To fission or not to fission: 230Ac

Licentiatavhandling, 2024

Around half of the elements heavier than iron found in the Universe are believed to have been formed during the rapid neutron capture process (r-process). During the r-process, very neutron-rich nuclei are created through a series of neutron captures and β−-decay reactions. Eventually, the formed isotopes become so heavy that they can undergo nuclear fission. Thus, fission limits the mass of isotopes formed in the r-process. Fission probabilities and fission barrier heights of neutron-rich elements are essential inputs for r-process model calculations. However, studying the fission of these isotopes is extremely challenging due to the lack of available stable beam and target combinations that can result in the formation of interesting isotopes.
A novel technique employing a light-ion transfer reaction in inverse kinematics has been developed for obtaining fission data. As proven by a pilot experiment using a stable 238U beam, the extraction of fission barrier heights using a (d,pf ) reaction in inverse kinematics in a solenoidal spectrometer is possible, indicating promising future prospects.
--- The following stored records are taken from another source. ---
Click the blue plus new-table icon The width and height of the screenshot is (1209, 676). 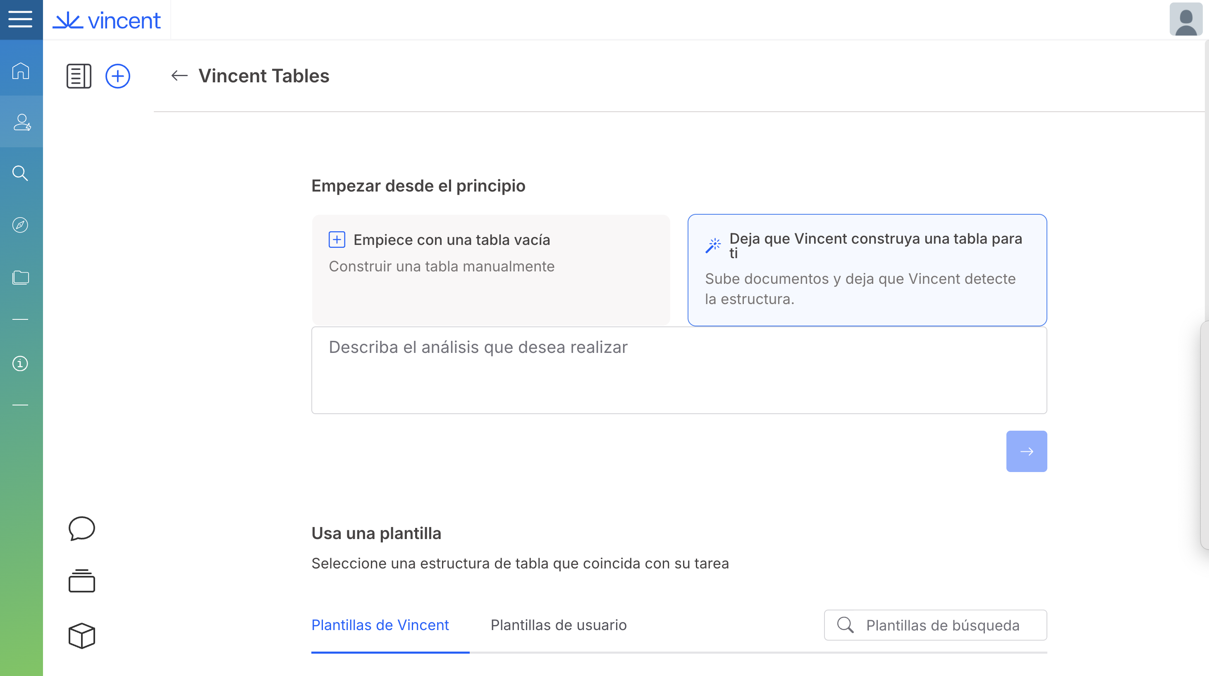click(117, 76)
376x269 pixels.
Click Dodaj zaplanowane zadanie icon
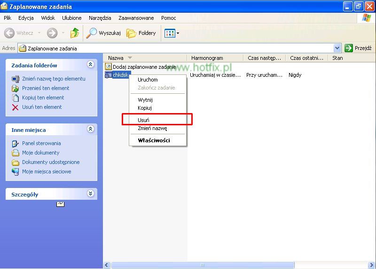point(108,67)
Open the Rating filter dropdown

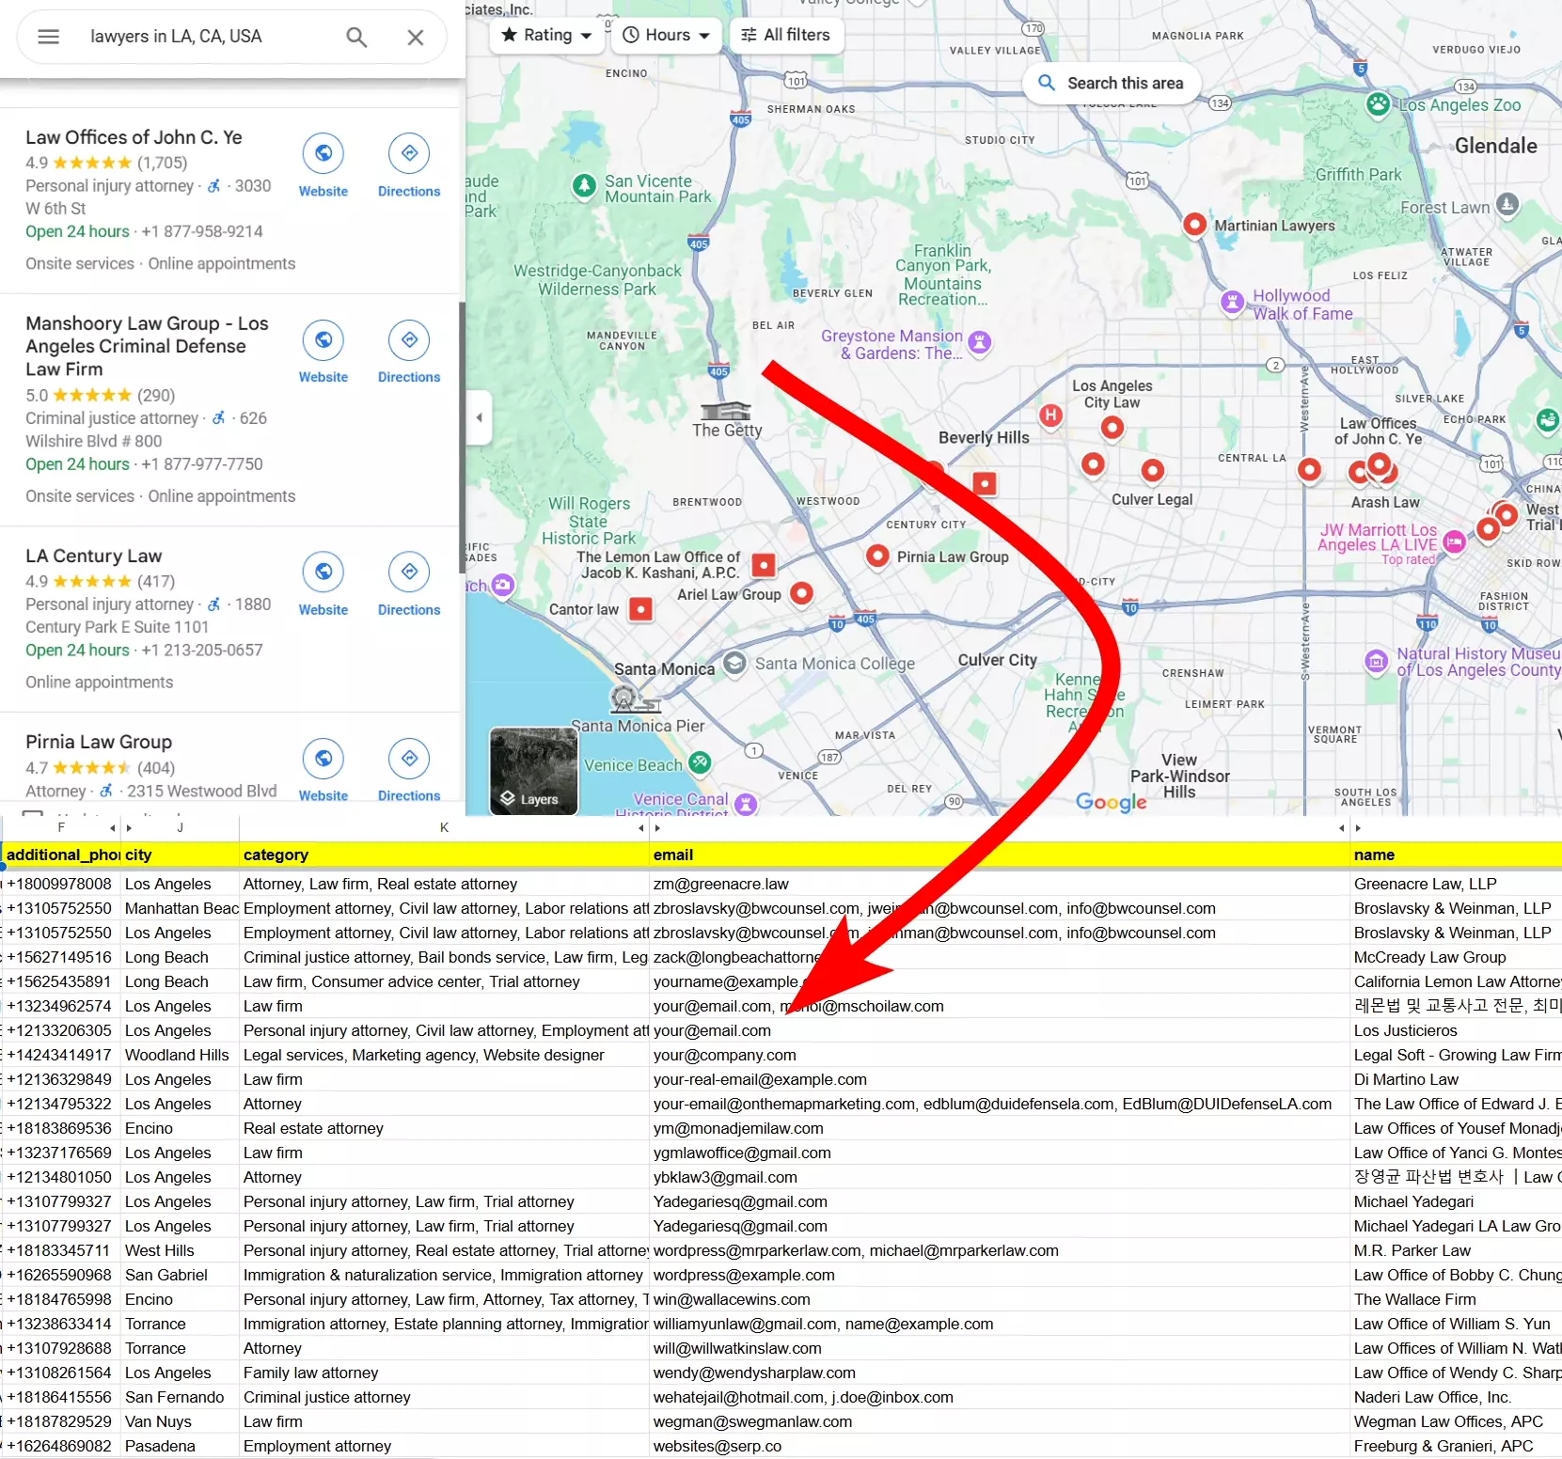pyautogui.click(x=546, y=35)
This licentiate thesis focuses on improving the experimental approach used in the pilot experiment. In particular, the detection efficiency can be increased dramatically by using segmented silicon detectors covering a larger solid angle compared to the gas-filled detectors for fission fragments used in the pilot experiment. The new approach is more compact and allows also for the detection of γ-rays emitted from the fission fragments.
This development work was motivated by an upcoming experiment on the search for fission of 230Ac using a radioactive 229Ac beam. Importantly, this approach is versatile and can be applied to other isotopes of interest.